A simple Google search led me to Wikipedia who defined Tokenization  as the process of “breaking a stream of text up into words, phrases, symbols and other meaning elements called tokens”. The next step is of course, to pass the list of tokens as the inputs for further processing like parsing as indicated in the architecture of SQLite.

The SQLite tokenizer is implemented in the src/tokenizer.c file of its source code, for easy access, we will use its Github repo as the future master place when we discuss code. That file was written in 2001 ( 16 years ago!) and has only a few hundred lines of C code including comments. But before, we even start going through the code, we want to have a better understanding of the purpose for this SQLite tokenizer. “what should my code do?”

As we have articulated above, this tokenizer.c should taken in a stream of characters, and then do something to break them into tokens, and categorize them into different types of tokens “words”, “phrases”, .etc. So there are a few key questions that we have to agree on or define before we move on.

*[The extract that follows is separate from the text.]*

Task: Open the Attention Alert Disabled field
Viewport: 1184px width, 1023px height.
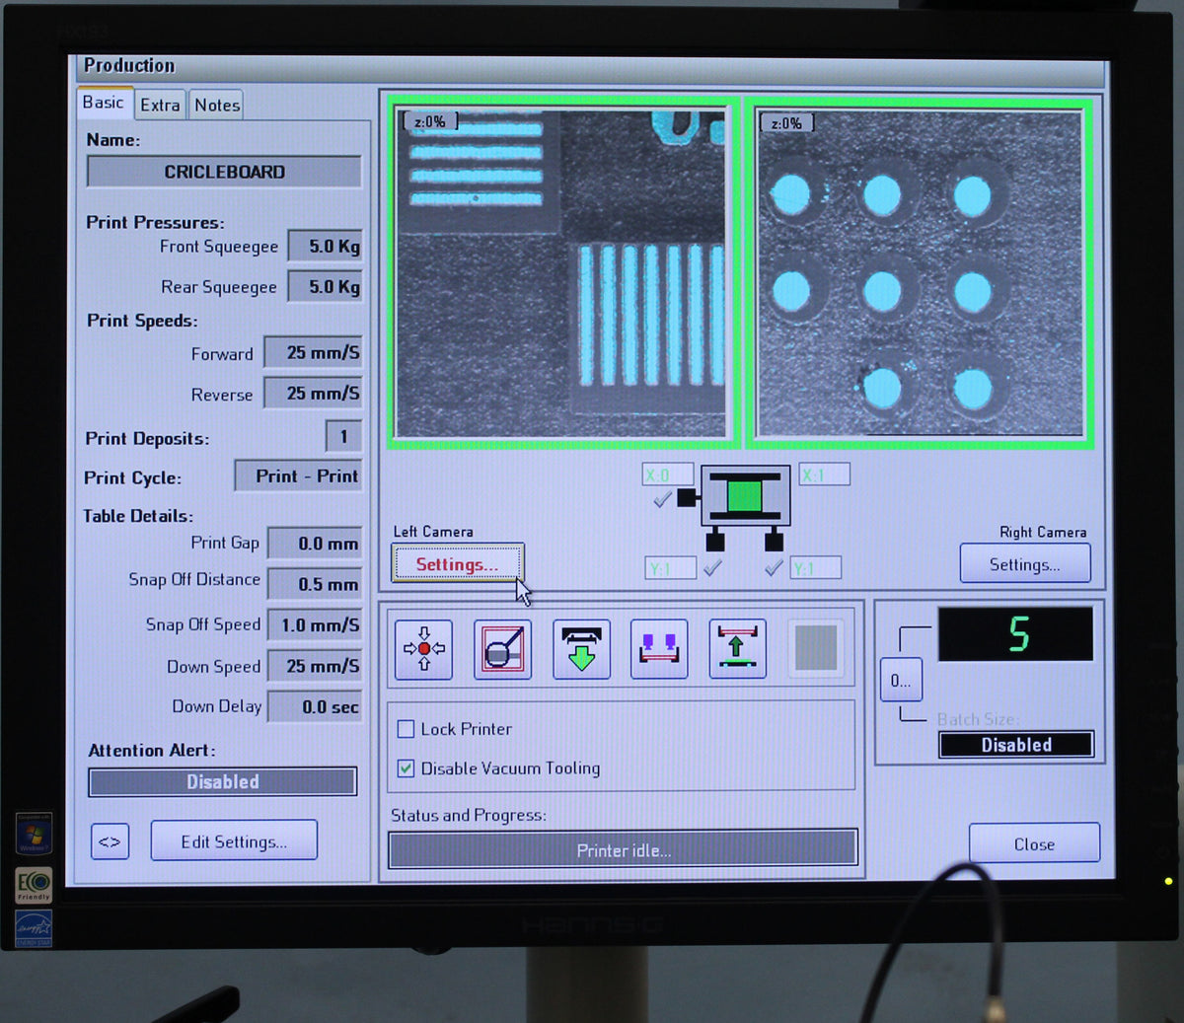Action: (223, 781)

What is the definition of a “token” within the realm of SQLite, that might include several sub questions like what should be included in a token, and what should not be included in a token, and what is allowed as being the “separator”, .etc. Then the second big topic will be what are the key categories of tokens, variable? SQL keywords? separators? I found this great “draft” that we can follow in order to better answer those questions.

Character Classes

In this draft documentation, it first lay down the foundation of defining all the characters (actually unicode) into 6 fundamental classes, whitespace, alphabetic, numeric, alphanumeric, hexadecimal, special.

There are two classes that I want to highlight and discuss more.

First is the definition of whitespace, based on the definition from a unicode lookup website.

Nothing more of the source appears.